Se cada pessoa que chega ao mundo tivesse de reinventar a roda e recriar a escrita por conta própria, a história de nossa espécie seria muito diferente. Talvez nem houvesse História.
Mark Lilla mostra em "Ignorance and Bliss" (ignorância e contentamento) que Aristóteles capturou apenas parte do quadro. Existem situações em que humanos fazemos uma opção preferencial pela ignorância. E existem períodos históricos em que essa tendência assume proporções epidêmicas. Vivemos numa dessas épocas.
A ignorância voluntária se manifesta das mais variadas formas. Ela pode vir como crença em falsos profetas, em rumores infundados, em pensamento mágico e outras formas de fanatismo. Em muitas dessas situações, optamos por não saber porque a busca pela verdade nos obrigaria a questionar coisas que julgamos já saber e que nos dão conforto e senso de propósito.
Lilla destrincha esse e outros mecanismos psicológicos pró-ignorância e o faz recorrendo a não apenas a situações do mundo real como também da literatura. Sófocles, Dostoiévski e Freud são grandes contribuidores do livro, o que torna sua leitura um smorgasbord intelectual.
O autor reserva palavras especialmente duras para Paulo de Tarso. Segundo Lilla, foi este santo católico que criou e deu lustro a uma ideologia anti-intelectualista que se fixou no pensamento cristão e depois vazou para sociedades seculares.
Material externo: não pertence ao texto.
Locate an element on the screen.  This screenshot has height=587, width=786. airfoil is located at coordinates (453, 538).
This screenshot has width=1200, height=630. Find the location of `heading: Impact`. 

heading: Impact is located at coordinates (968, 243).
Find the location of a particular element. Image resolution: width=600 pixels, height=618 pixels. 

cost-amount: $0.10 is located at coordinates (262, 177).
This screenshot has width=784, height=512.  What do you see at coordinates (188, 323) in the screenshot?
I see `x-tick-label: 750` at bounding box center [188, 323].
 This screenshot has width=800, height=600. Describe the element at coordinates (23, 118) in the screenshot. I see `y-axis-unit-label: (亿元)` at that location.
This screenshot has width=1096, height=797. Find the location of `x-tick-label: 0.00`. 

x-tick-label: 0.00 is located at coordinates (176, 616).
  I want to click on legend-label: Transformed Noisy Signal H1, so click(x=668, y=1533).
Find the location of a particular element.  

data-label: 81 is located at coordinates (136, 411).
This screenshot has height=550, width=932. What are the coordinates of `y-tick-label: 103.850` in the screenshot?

O curioso é que o próprio Paulo não era um ignorante, muito pelo contrário. Ele conhecia bem a filosofia grega e era versado na lei judaica. Mas, imbuído do espírito prosélito dos fanáticos, pensava que uma verdadeira conversão ao cristianismo passava pela destruição de crenças anteriores. Foi Paulo de Tarso que deu respeitabilidade à ignorância.